A
gaseous phase occurs within the liquid when the sum of partial pressures of all
the gases dissolved in the water reaches hydrostatic pressure. During a
recent field-trip in November 2003, financed by UN-OCHA, we were able to measure
precisely the concentrations in CO2 and CH4 according to depth (cf. Depth curves
below). We have shown the partial pressures of CO2 and CH4, their sum and
hydrostatic pressure. Note that on this figure the sum of partial pressures reaches
57% of hydrostatic pressure at a depth of 270 m, whereas on previous evaluations
the level of saturation showed only 40% saturation. One also notes that
an upsurge of gas-filled water from 120 m provokes the dangerous ex-solution phenomenon,
whereas previous measurings established this point at 180 metres.
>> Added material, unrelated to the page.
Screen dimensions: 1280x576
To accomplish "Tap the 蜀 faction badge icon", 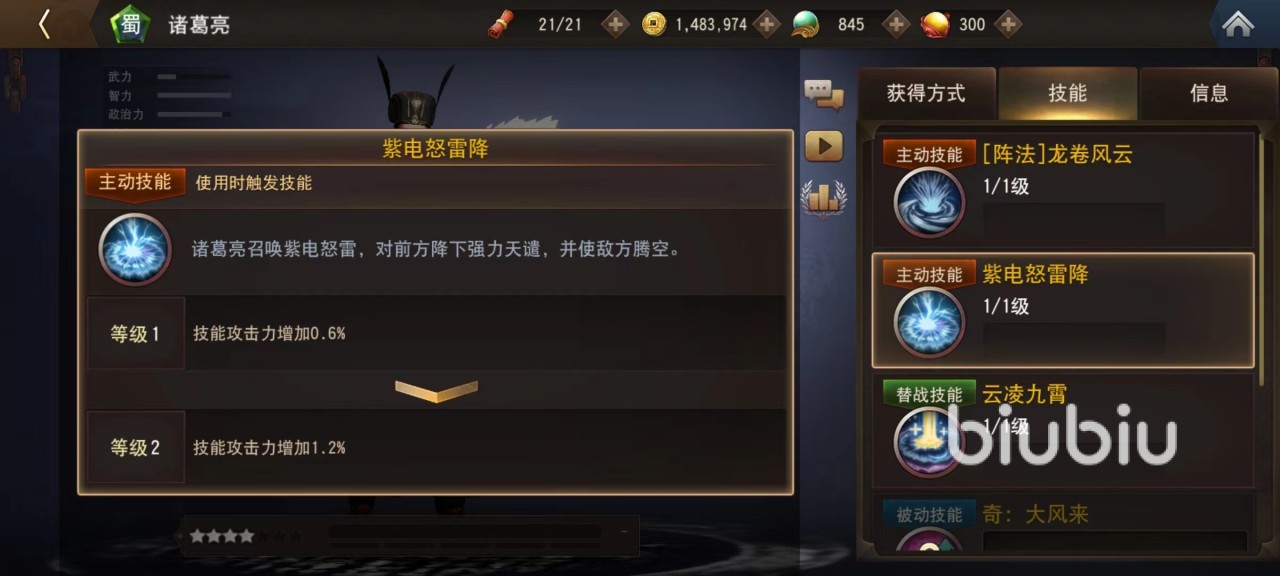I will pyautogui.click(x=130, y=24).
The present
level of risk is therefore much higher than we believed it to be before the results
from this study. | Moreover, note that the partial pressure
of CH4 accounts for around 85% of the total pressure of dissolved gas, the CO2
for only 15%. The presence of dissolved methane gas thus constitutes by far the
greatest menace of a gas leakage. The carbon dioxide alone would, practically
speaking, be insufficient to provoke an explosion of gas. To resume the
situation concerning risk evaluation, one can say that without the presence of
methane the risk of a gas explosion would be negligible. The methane, due to its
low solubility, is the factor which would set off the process of 'avalanche' ex-solution. Because
of its large volume, the carbon dioxide would have a catastrophic impact. Thus
the methane can be seen as the detonator of the delayed-action bomb which the
huge quantity of dissolved CO2 constitutes. The extraction of methane thus represents
- when we are talking of risk evaluation - disarming the detonator and thus making
the lake safe. |